Abusing Microsoft Outlook 365 to Capture NTLM

In this post we will discuss “How the attacker uses the Microsoft office for phishing attack to get the NTLM hashes from Windows.” Since we all knew that Microsoft Office applications like Word , PowerPoint , Excel and Outlook are the most reliable resource for any organization, and an attacker takes advantage of this reliance to masquerade the user.

Here, we’ve been trying to explain what a different approach an attack uses for a phishing attack to capture Microsoft Windows NTLM hashes.

In actual fact, the attacker tried to use the UNC path injection technique to capture the Windows NTLM hashes and use phishing to achieve his goal.

Table of Content

  • Link UNC Path in an Image
  • Link UNC PATH in a Text File
  • Link UNC PATH Word Document

Walkthrough

Here we are using Kali Linux and its IP is 192.168.1.112, this IP will be used for UNC Path.

Link UNC Path in an Image

Objective 1: send phishing mail to the target user that contains malicious image.

Use office 365 to linking UNC path within an image, for this insert an image and draft a mail for your Victim to masquerade him/her.

Inject the UNC path by adding a hyperlink to the image as shown below. Now-a-day attackers use the COVID-19 precaution images to carry out a large-scale phishing attack.

And we used our Kali Linux IP here to steal the NTLM hashes. This phase could be considered as an easy phase for a threat hunter while hunting for IOC as per pyramid of plain , because here the attacker’s malicious domain address or IP in dword format is used to evade the intruder detection system.

Once you have drafted your message using office 365, install the responder in your Kali Linux which to capture the NTLM hashes.

Responder is a LLMNR, NBT-NS and MDNS poisoner, with built-in HTTP/SMB/MSSQL/FTP/LDAP rogue authentication server supporting NTLMv1/NTLMv2/LMv2, Extended Security NTLMSSP and Basic HTTP authentication.

Run the given command and just after executing responder send the mail to the victim.

Now, when the victim opens the mail and clicks on the image or opens a new tab or saves the image, his/her NTLM hashes have been stolen without his/her knowledge.

As result the attacker will obtain the NTLM hashes of the victim’s machine as shown in the image given below. Here you can observe that it has given NetBIOS username along with hashes.

An attacker may use John’s ripper or other NTLM hashed cracking tools to retrieve a password.

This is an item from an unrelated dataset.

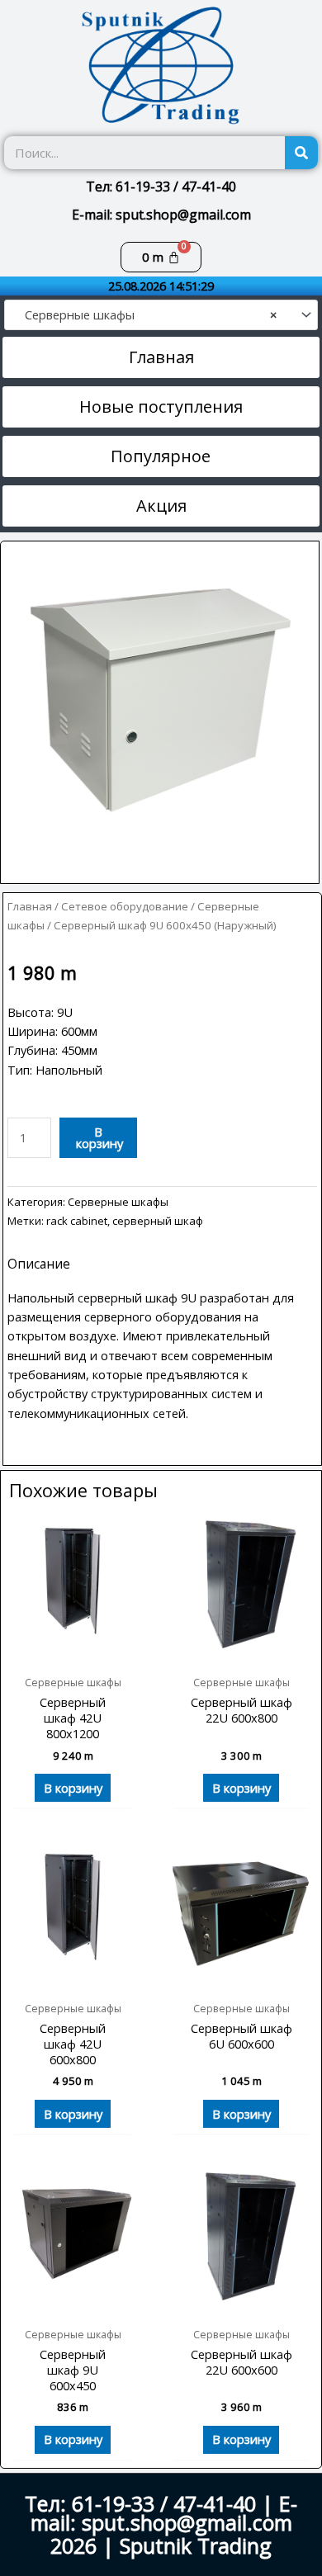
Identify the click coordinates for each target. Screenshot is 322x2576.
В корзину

As you can see here, we used the above NTLM hashes file generated by the responder to extract Victim’s password with the help of john the ripper.

Link UNC PATH in a Text File

Objective 2: Send phishing mail to the target user that contains Object.

Till Office 2013 it was possible to send a malicious attachment by injecting UNC Path but after Office 2013 the link to the file option is disabled, which prevents an attacker from carrying out a phishing attack via a malicious attachment.

Yet the attacker still figures out about the second alternative to send malicious attachment. Despite sending attachment they try to link object in the mail.

Here we have added a text file as object, here we cannot use “link to file” feature for injecting UNC path.

Once you will add the object, inject the hyperlink for UNC Path as done above, i.e. \\192.168.1.112 and mail to the victim. On other hand use responder, the to steal NLTM hashes as done above.

Now when the victim will opens the mail and clicked on the text or opens in new tab, his/her NTLM hashes has been stolen without his knowledge.

As result the attacker will obtain the NTLM hashes of the victim’s machine as shown in the image given below. Here you can observe that it has given NetBIOS username along with hashes.

Link UNC PATH Word Document

Objective:  Send phishing mail to the target user that contains Word Document Attachment.

In most scenarios, the attacker uses Word Document to make the email appear authentic, so he injects the UNC path inside the document file by hyperlinking the file inside. But as we mention, Outlook removed the option “link to file” or “insert as a link” to prevent attackers from sending malicious documents.

There is an alternative technique that allows an attacker to inject the UNC Path into the attachment. We have written the HTML code in a text file containing the UNC Path link in the src image as shown in the html image.

Now open a Word Document and link the html file as object, thus we move to “insert > Object > Text from file”.

Now insert the HTML file and select the option “insert as Link” as shown the image.

Now use the Word Document that contains a link to the HTML file to be sent as an attachment and sent the mail to the victim, and wait for the victim to respond by putting the responder in the back door.

Now, when the victim opens the mail and clicks on the text or opens a new tab, his / her NTLM hashes have been stolen without his/her knowledge.

As result the attacker will obtain the NTLM hashes of the victim’s machine as shown in the image given below. Here you can observe that it has given NetBIOS username along with hashes.

Conclusion: So we saw how the attacker cleverly injected the UNC path into an image or text file or Word document and masquerade the victim by sending Phishing mail.